Schon zum Essen oder danach trafen weitere Verwandte bei uns ein. Das Essen war vom Tischgebet umrahmt. Wie immer an Festtagen gab es zum Essen baltische Speckkuchen und Honigkuchen auf großem Blech. Die baltischen Speckkuchen waren eine Art Piroggen, kreisförmige Teigteile, die mit durchwachsenem Speck, Pfeffer und Zwiebeln gefüllt und dann zusammengeklappt wurden. Gebacken wurden meist auch Apfel- und Streuselkuchen und in jedem Fall ‚Beigel‘, ein jüdisches Gebäck. Es werden dazu aus einem aus Mehl und Milch hergestellten Teig Kringel geformt, die mit Eigelb bestrichen werden. Nach dem Essen ging man zum Weihnachtsbaum. Jetzt haben wir Weihnachtslieder gesungen – dieselben wie hier, denn wir gehörten der evangelisch-lutherischen Kirche an. Die Weihnachtsgeschichte wurde gelesen, und wir Kinder mussten die Gedichte aufsagen, die wir mit Hilfe der Mutter in den vorausgegangenen Wochen gelernt hatten. Der Weihnachtsmann erschien, wir hatten großen Respekt vor ihm und seiner Rute. Ich erinnere mich noch, wie eine Cousine ihn als meinen Vater erkannte und mit der Rute etwas abbekam. Es gab Geschenke, z. B. ein Buch oder Schlittschuhe für meine Brüder, die ich auch ausprobierte.
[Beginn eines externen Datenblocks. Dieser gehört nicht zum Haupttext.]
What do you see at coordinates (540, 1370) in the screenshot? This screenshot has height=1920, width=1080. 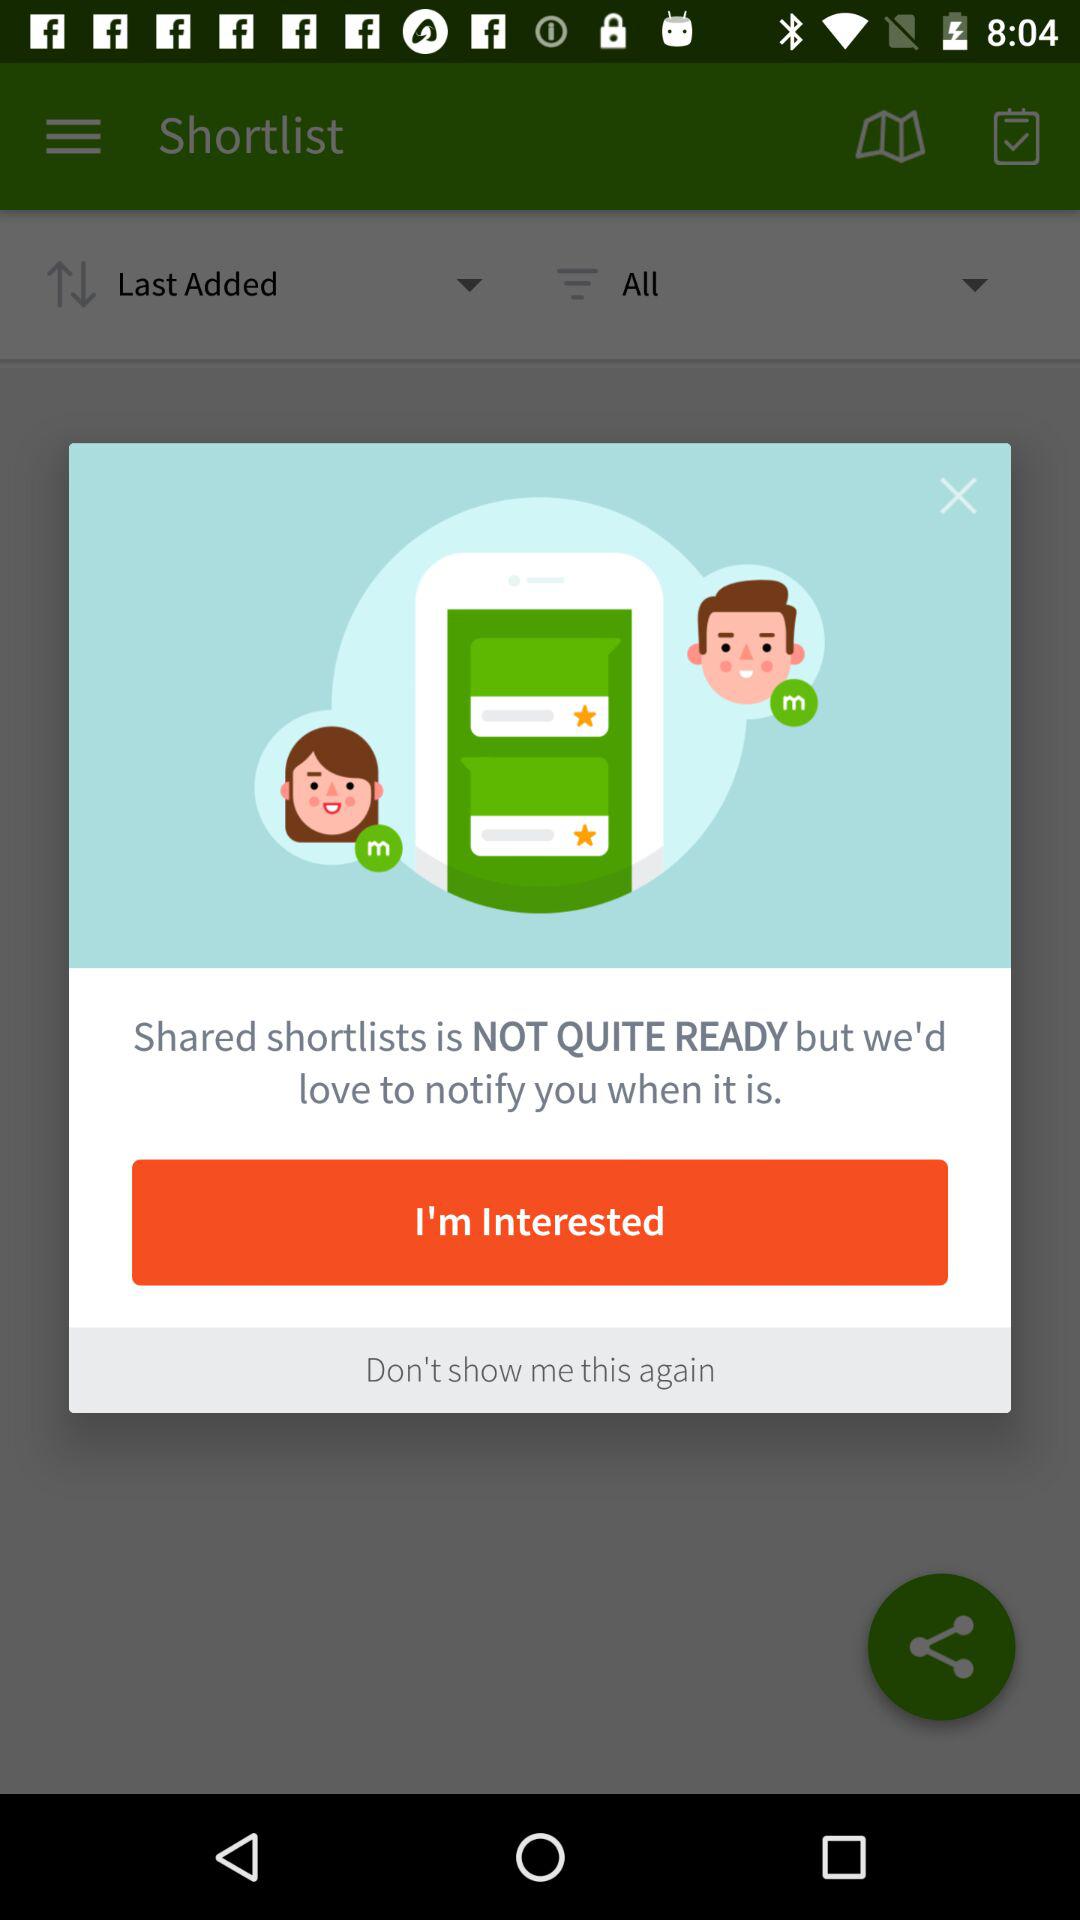 I see `turn off the item below i'm interested item` at bounding box center [540, 1370].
Die Gummipuppe für die Badewanne und einen Ball, die ich einmal bekam, hat einer meiner Brüder aufgeschnitten, weil er immer wissen wollte, wie etwas funktionierte. Wir sind nicht regelmäßig in unsere deutsche Kirche gefahren. Sie war 15 km entfernt, zu weit für den Schnee und die winterlichen Verhältnisse von damals, auch wenn wir schon ein Auto hatten.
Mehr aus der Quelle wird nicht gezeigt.